Extrait du document =>
Fig. 6 - Impact d‘une alimentation des larves au prochloraz sur les peptides antimicrobiens

Une troisième étude8 a porté sur les effets sublétaux de l‘exposition au chlorothalonil sur l‘immunité, la nutrition et le développement des abeilles (Fig. 7). Elle a ainsi mis en évidence des effets sur :

  • 1 la résistance et/ou la tolérance à l‘infection virale des abeilles en diminuant la survie des abeilles à la suite d‘un défi viral ;
  • 2 l‘immunité sociale, en augmentant le niveau d‘activité de la glucose oxydase ;
  • 3 la nutrition, en réduisant les niveaux totaux des glucides et protéines ;
  • 4 le développement, en réduisant le poids total, la largeur de tête, la longueur des ailes et du corps des abeilles adultes nourrices et butineuses.
    Fig. 7 - Effet de l‘exposition au chlorothalonil sur la survie des abeilles suite à une infection virale

Des effets de synergie avec des pesticides peuvent également être observés. Ainsi une toxicité combinée a été notée entre le fongicide propiconazole et l’insecticide chlorantraniliprole aux doses utilisées dans les vergers d’amandiers en Californie9 (Fig. 8).

Fig. 8 - Courbe de réponses suite à un traitement topique (par contact) sur l‘abeille ouvrière adulte avec du chlorothalonil (N = 697) ou du chlorothalonil mélangé avec du propiconazole (N = 476) au rapport 1:2.25

Fig. 9 - Impact de résidus de fongicides sur les bourdons en cage d‘expérimentation

Des effets ont également été démontrés sur les colonies de bourdons10 (Fig. 9). En un mois, des résidus de fongicides génèrent un déclin des colonies de bourdons en cages d’expérimentation.
Grâce à l‘utilisation d‘outils moléculaires puissants, la complexité écologique du microbiome du pollen peut être mieux résolue. Une pléthore de bactéries et de champignons d‘origine naturelle contribuent collectivement au maintien de la forme physique de la colonie. En particulier, les levures qui ont été isolées à partir de pollens sont connues pour avoir des propriétés bactéricides et fermentescibles, toutes deux essentielles pour le développement des larves d‘abeilles. De telles associations écologiques suggèrent un degré élevé de mutualisme entre les abeilles et le microbiome du pollen. En l‘absence de ces symbiotes clés, l‘approvisionnement en pollen semble être compromis à des degrés inconnus.

En résumé, on peut dire que certains fongicides peuvent avoir un effet :

  • sur l’alimentation des abeilles,
  • sur la durée de vie des abeilles,
  • sur le développement des populations de bourdons,
  • sur le système immunitaire avec une synergie avec des agents pathogènes et, ou des pesticides.

On peut donc supposer que certains fongicides peuvent être impliqués dans des phénomènes de dépérissement.
Malheureusement, les tests en laboratoire actuels ne permettent pas de mettre en évidence de tels effets et il est dès lors indispensable de pouvoir mettre en évidence les effets toxiques retardés potentiels de certains fongicides. Il faut donc revoir la durée actuelle des tests afin de pouvoir analyser la durée de vie totale des abeilles. Des tests liés à l’alimentation et à la digestibilité du pollen soumis aux fongicides sont indispensables.

Consignes => Reproduisez fidèlement le passage de l'extrait sur les fongicides et les abeilles, depuis « Fig. 7 - Effet » jusqu'à « en cages d’expérimentation. ». Le matériel qui suit ne joue aucun rôle ici.

Matériel fourni =>
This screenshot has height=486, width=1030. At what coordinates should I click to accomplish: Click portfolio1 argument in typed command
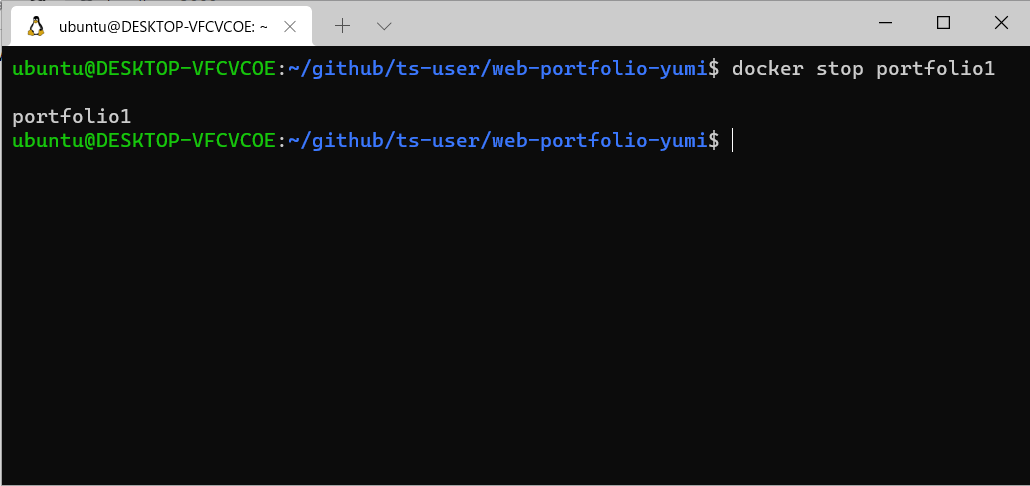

Résultat =>
Fig. 7 - Effet de l‘exposition au chlorothalonil sur la survie des abeilles suite à une infection virale

Des effets de synergie avec des pesticides peuvent également être observés. Ainsi une toxicité combinée a été notée entre le fongicide propiconazole et l’insecticide chlorantraniliprole aux doses utilisées dans les vergers d’amandiers en Californie9 (Fig. 8).

Fig. 8 - Courbe de réponses suite à un traitement topique (par contact) sur l‘abeille ouvrière adulte avec du chlorothalonil (N = 697) ou du chlorothalonil mélangé avec du propiconazole (N = 476) au rapport 1:2.25

Fig. 9 - Impact de résidus de fongicides sur les bourdons en cage d‘expérimentation

Des effets ont également été démontrés sur les colonies de bourdons10 (Fig. 9). En un mois, des résidus de fongicides génèrent un déclin des colonies de bourdons en cages d’expérimentation.